NEW BRUNSWICK, N.J. — Jurors in the trial of a former Rutgers University student accused of using a webcam to spy on his roommate's intimate encounter with another will not hear directly from the defendant.
Dharun Ravi's defense lawyer rested his case Monday without calling Ravi to testify.
The jury could begin deliberating on Tuesday or Wednesday after lawyers give their summations and the judge gives instructions.
Ravi's lawyer, Steven Altman, said Monday that although he didn't think there was anything to gain from having his client testify, the jury might hear from him indirectly in closing arguments. Altman said he may play for them a video of a nearly hour-long statement Ravi made for an investigator days before he was charged. In it, Ravi acknowledged using his webcam and seeing what was happening in his dorm room, but he said he did not intend to do any harm.
The trial captured in detail the actions of Ravi and his randomly-assigned freshman roommate, Tyler Clementi, over a few days in September 2010, beginning when Clementi asked for privacy so he could have a guest over and continuing past when he committed suicide by jumping off the George Washington Bridge.
The suicide made Clementi a national symbol of the difficulties young gays can face.
Ravi is not charged with his death. He faces 15 criminal counts, including invasion of privacy and bias intimidation. Seven of the charges are related to allegations that he tried to cover his tracks by changing a Twitter messages, deleting text messages and telling another witness what she should say.

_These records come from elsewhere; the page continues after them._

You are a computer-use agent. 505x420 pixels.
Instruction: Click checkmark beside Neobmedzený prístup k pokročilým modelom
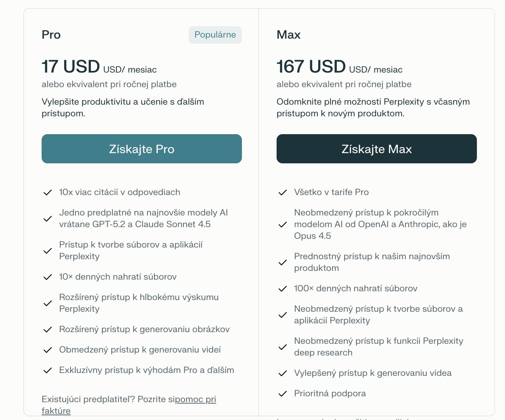pyautogui.click(x=283, y=225)
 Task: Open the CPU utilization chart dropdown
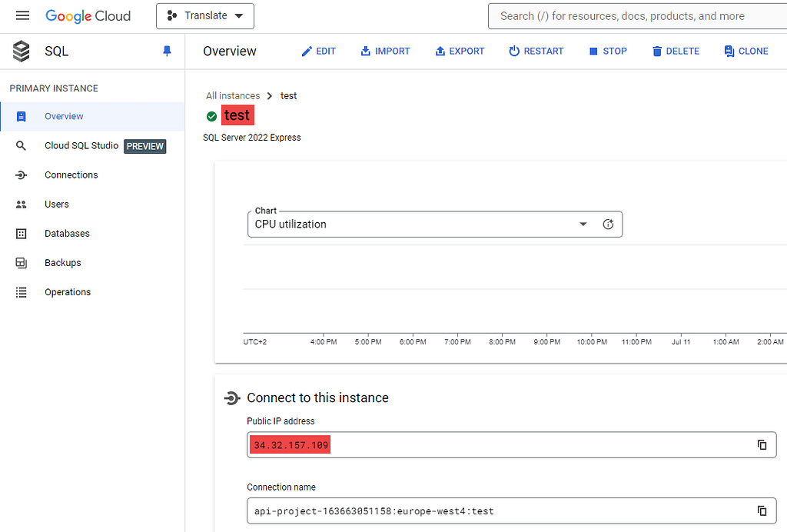click(583, 224)
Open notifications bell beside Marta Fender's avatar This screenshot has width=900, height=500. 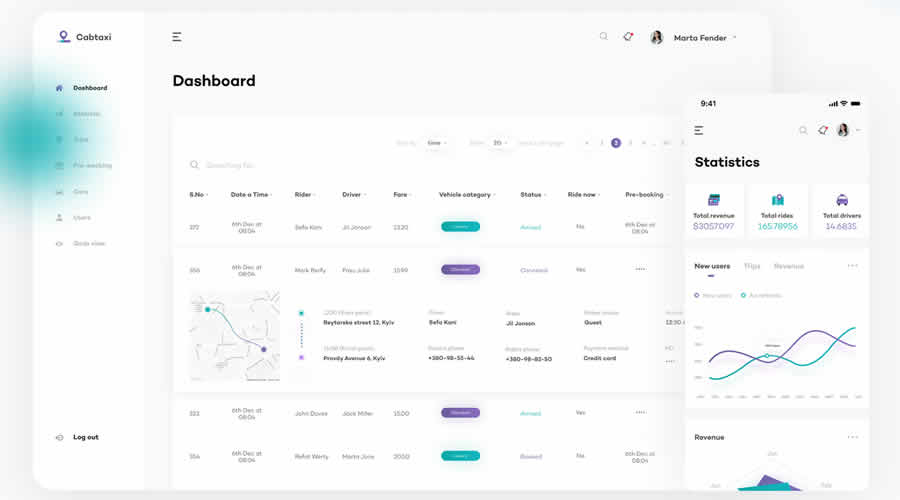click(628, 37)
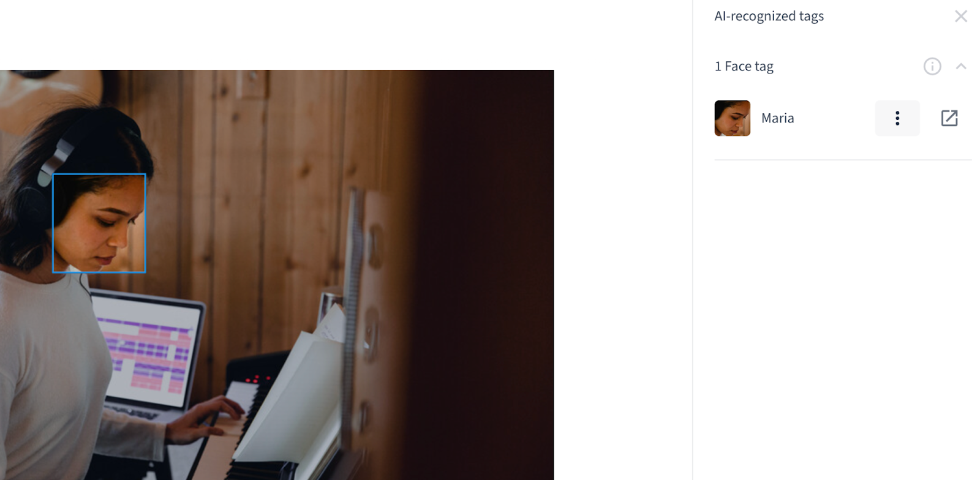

Testimony stretched over 12 days and included about 30 witnesses, including several college students, along with school officials and investigators. Jurors also heard from the other man in the streamed video; he was identified only by the initials M.B.

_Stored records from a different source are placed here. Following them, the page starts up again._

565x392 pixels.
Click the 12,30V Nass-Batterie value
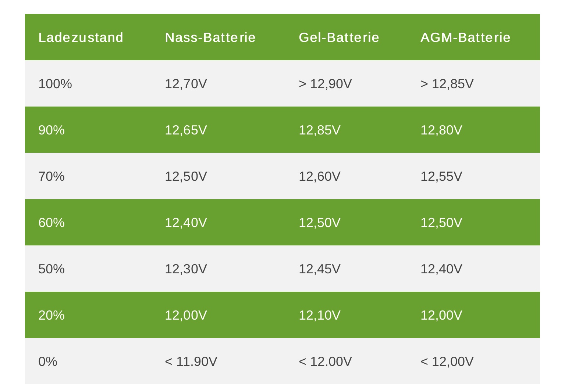tap(186, 269)
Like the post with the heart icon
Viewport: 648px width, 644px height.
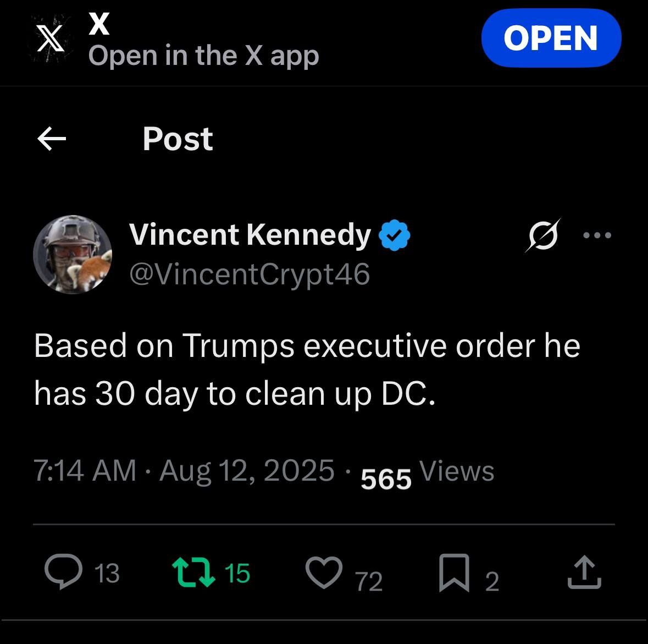[x=324, y=572]
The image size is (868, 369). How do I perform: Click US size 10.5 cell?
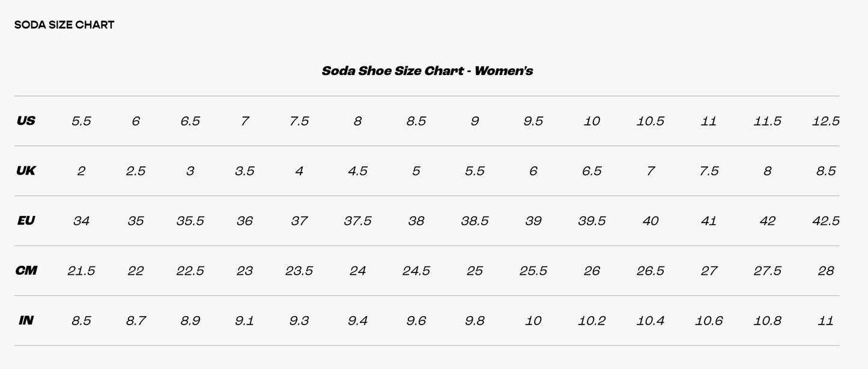tap(650, 121)
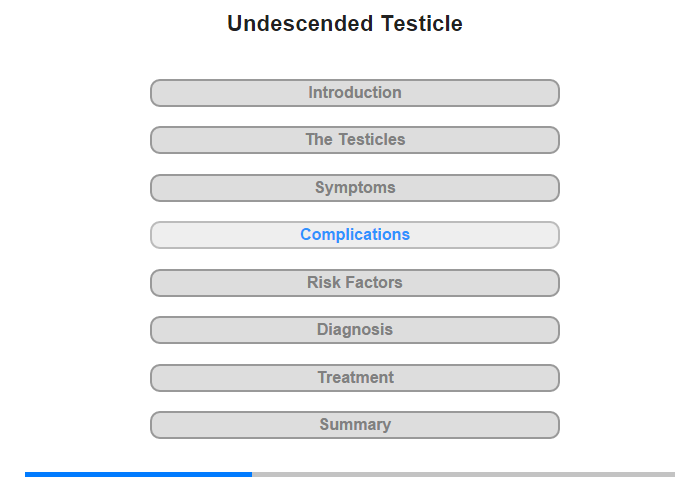Select the blue Complications text label

click(x=355, y=234)
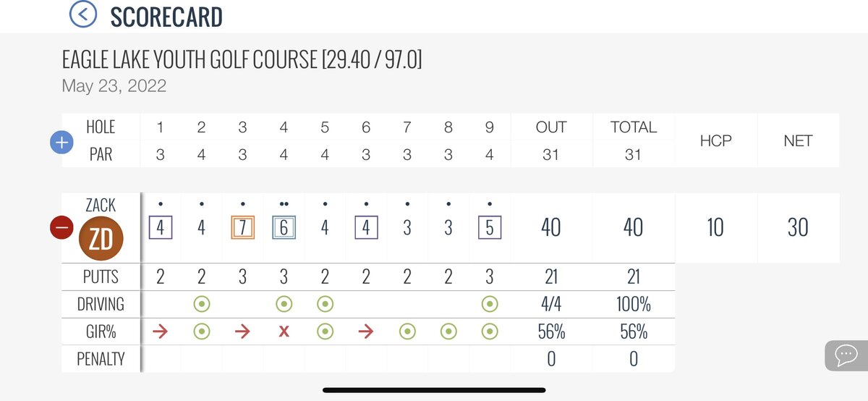Open the ZD player avatar

(101, 239)
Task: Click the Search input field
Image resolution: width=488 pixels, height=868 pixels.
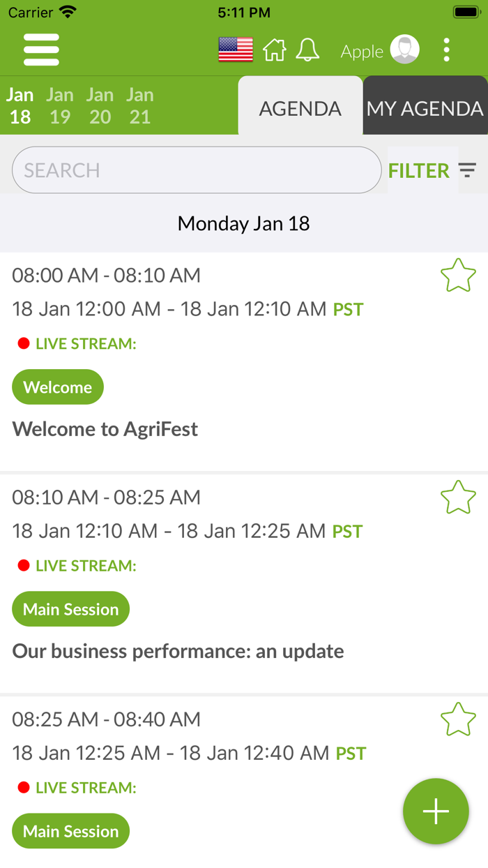Action: point(197,170)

Without a chance to hear testimony from Ravi, who told Judge Glenn Berman that it was his own decision not to get on the witness stand, jurors may give more consideration to the one instance they did get to hear his voice. It came in a video of an interview he gave police on Sept. 23, 2010.
Ravi looked composed for an 18-year-old wearing shorts, a T-shirt and flip-flops when he was brought into a police station. Word had spread that Ravi used his webcam to view Clementi in a private moment with another man, just days before Clementi committed suicide.

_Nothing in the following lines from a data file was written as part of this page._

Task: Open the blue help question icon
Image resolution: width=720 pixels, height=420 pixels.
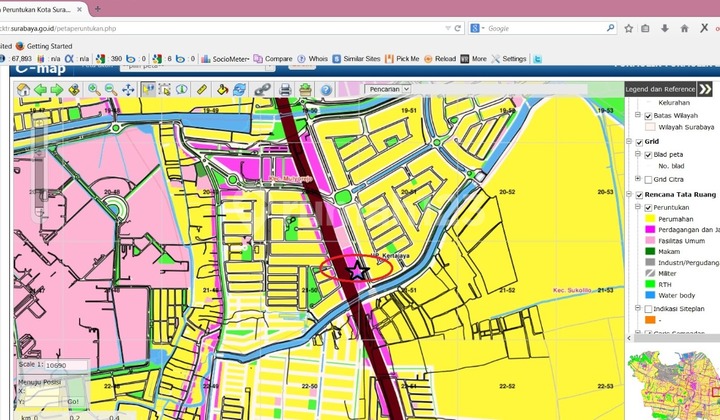Action: click(x=326, y=90)
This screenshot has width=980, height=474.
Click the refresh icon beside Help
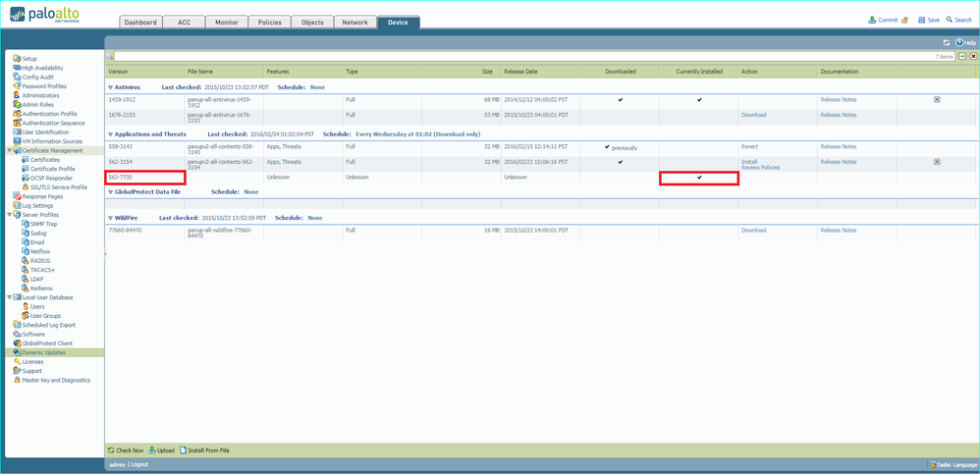tap(947, 43)
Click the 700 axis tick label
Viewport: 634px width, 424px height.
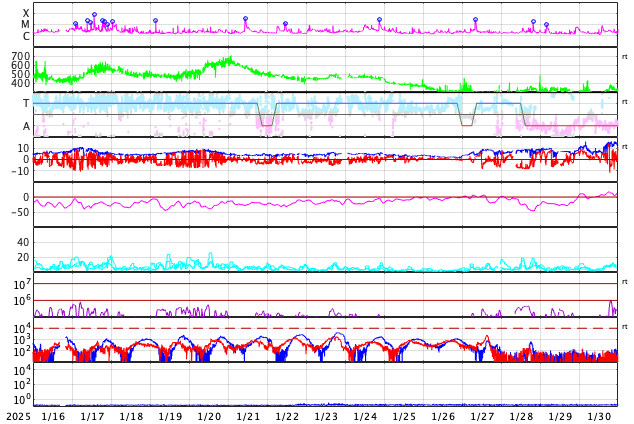tap(20, 56)
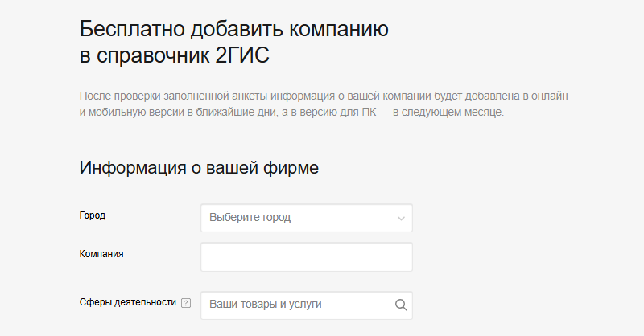Image resolution: width=644 pixels, height=336 pixels.
Task: Click the question mark help icon beside Сферы деятельности
Action: coord(186,303)
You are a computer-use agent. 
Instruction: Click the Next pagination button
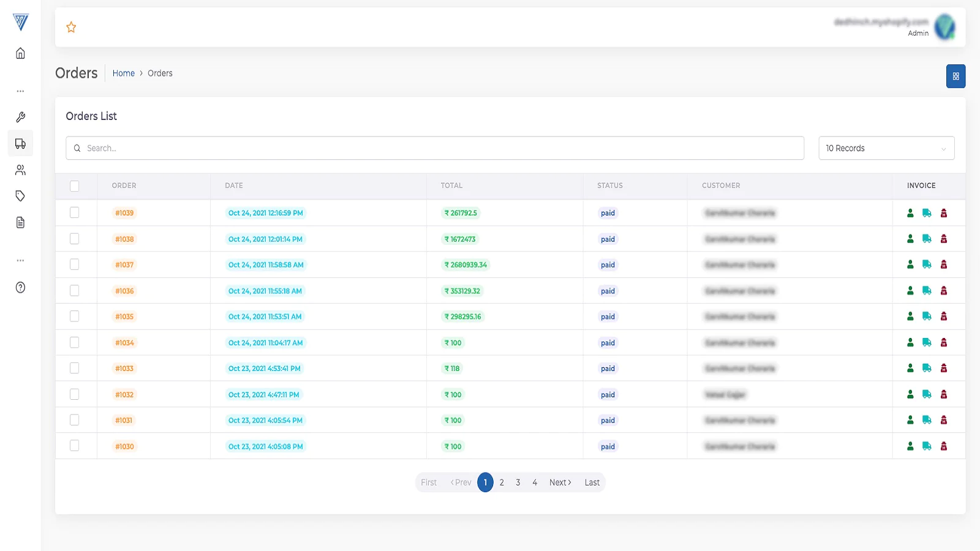(x=560, y=482)
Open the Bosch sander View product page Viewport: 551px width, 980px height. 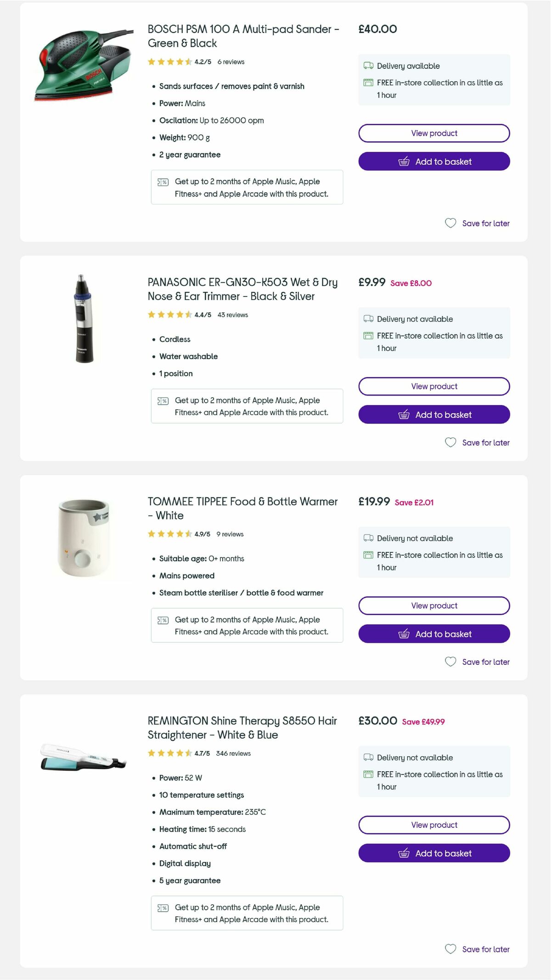coord(433,133)
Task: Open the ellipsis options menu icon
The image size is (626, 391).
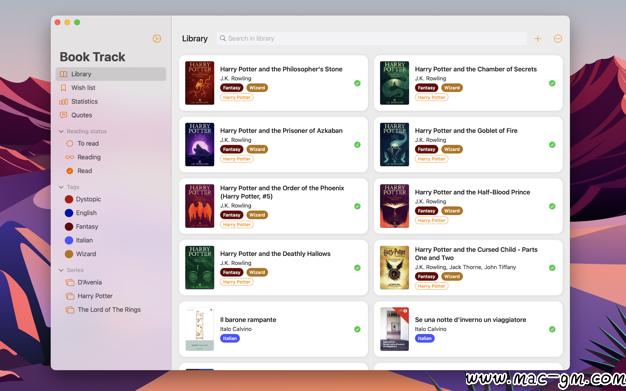Action: tap(558, 38)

As he was questioned, Ravi looked directly at the investigator who grilled him and accused him repeatedly of lying. He talked quickly but his voice didn't trail off.
Throughout the trial, Ravi sat about 20 feet from jurors wearing a suit, his formerly unkempt hair trimmed neatly. Sometimes, he fiddled with his tie. Sometimes, he cracked a smile. Sometimes, he whispered to his lawyers.
Born in India, Ravi came to New Jersey with his family as a young child. He and his family live in the upscale central New Jersey community of Plainsboro.
The son of a computer software firm executive, he has designed some software on his own.
The younger Ravi had a custom-made computer that functioned on both Microsoft and Apple Macintosh operating systems. That technical accomplishment – while not unheard of – impressed the detective assigned to examine the machine.
He was gregarious and good enough at calculus that other students came to him for help.
In high school, he ran track and played ultimate Frisbee, then joined the disc team when he got to Rutgers. He was proud when he bought new cleats for the sports, describing them in a text message to a friend as "purple and flashy."
At Rutgers, he planned to major in economics. The university assigned him and Clementi to be roommates at random. They didn't meet before they moved in at the end of August.
When he met with police, he was asked to explain a Twitter post in which he said: "Anyone with iChat, I dare you to video chat me between the hours of 9:30 pm and 12."
On the video, he said he meant that sarcastically. "When I'm uncomfortable about something," Ravi explained during the interrogation, "I joke about it."
To convict him on the most serious charge – bias intimidation – prosecutors will need to convince the jury that he acted out of animus against gays. He faces up to 10 years of prison if he's convicted of bias intimidation, which is considered a hate crime in New Jersey. Most people convicted of the other charges he faces don't get jail time.
Throughout the trial, defense lawyers have worked hard to show that he didn't.
As prosecutors called college students to testify, defense lawyers asked them all a variation of the same question: Did he ever say anything bad about gays? In each case, the answer was "no."
But there was a bit more to it than that. Some students said Ravi told them he was "uncomfortable" having a gay roommate.